Baseline data of secondary outcomes, including neuropsychological, behavioral, and physiological parameters, were similar for both intervention groups (Table 1; eTable 1 in Supplement 2). Statistical analyses of the full analysis set revealed no substantial treatment effect on any tested secondary parameter (Figure 3; eFigures 1 through 3 in Supplement 2).

Per-protocol analyses revealed no statistically significant intervention effects on mnemonic discrimination performance (−0.04; 95% CI, −0.10 to 0.03; P = .25) as well as on all secondary end points (eFigures 4-6 in Supplement 2). This pattern was also found in the per-protocol plus set for the analysis of an intervention effect on mnemonic discrimination performance (−0.04; 95% CI, −0.11 to 0.03; P = .28) (eFigure 7 in Supplement 2). However, between-group differences after the 12-month intervention were observed for soluble intercellular adhesion molecule-1 (sICAM-1) and Trail Making Test B (TMT B) (eFigures 7-9 in Supplement 2) in the per-protocol plus set. The adjusted mean change of sICAM-1 concentration in peripheral blood from baseline to 12-month postintervention assessment was −30.5 ng/mL (95% CI, −67.8 to 6.9 ng/mL) in the spermidine group and 25.7 ng/mL (95% CI, −11.2 to 62.7 ng/mL) in the placebo group, resulting in an adjusted intervention effect of −56.2 ng/mL (95% CI, −106.8 to −5.6 ng/mL; P = .03), demonstrating a possible beneficial effect of the intervention. The adjusted mean change of TMT B response time was 6.6 seconds (95% CI, −2.2 to 15.4 seconds) in the spermidine group and −7.3 seconds (95% CI, −15.9 to 1.3 seconds) in the placebo group, resulting in an adjusted intervention effect of 13.9 seconds (95% CI, 1.5 to 26.2 seconds; P = .03), demonstrating a negative effect of the intervention. No significant intervention effects were observed for any of the other parameters tested.

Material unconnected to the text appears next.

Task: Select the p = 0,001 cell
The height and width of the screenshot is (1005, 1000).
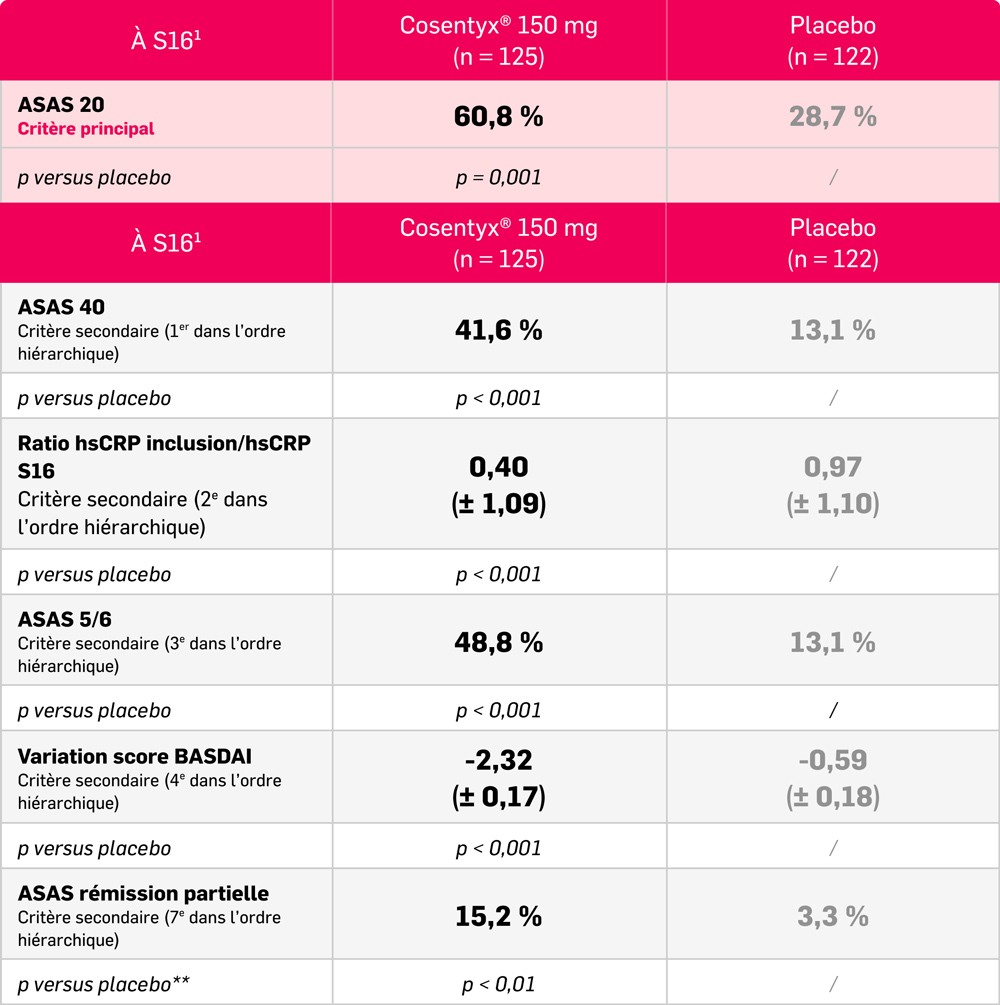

Exploratory prespecified subgroup analyses in the full analysis set showed no statistically significant differential intervention effects in subgroups. In the per-protocol set and per-protocol plus set, subgroup analyses showed effects of the intervention on memory performance and executive function/processing speed in individuals aged 70 years and older, in men, in individuals with higher baseline dietary spermidine intake, and in individuals with more severe subjective cognitive complaints, respectively (eAppendix 2 in Supplement 2).

Safety Outcomes

During the 12-month intervention time, 19 SAEs were documented among all participants, 7 in the spermidine group and 12 in the placebo group. All SAEs were rated as not related to the intervention and mild to severe in intensity. The incidence of SAEs regarding fatal or life-threatening events, hospitalization, or malignant and/or neoplastic processes was similar between groups (Table 2).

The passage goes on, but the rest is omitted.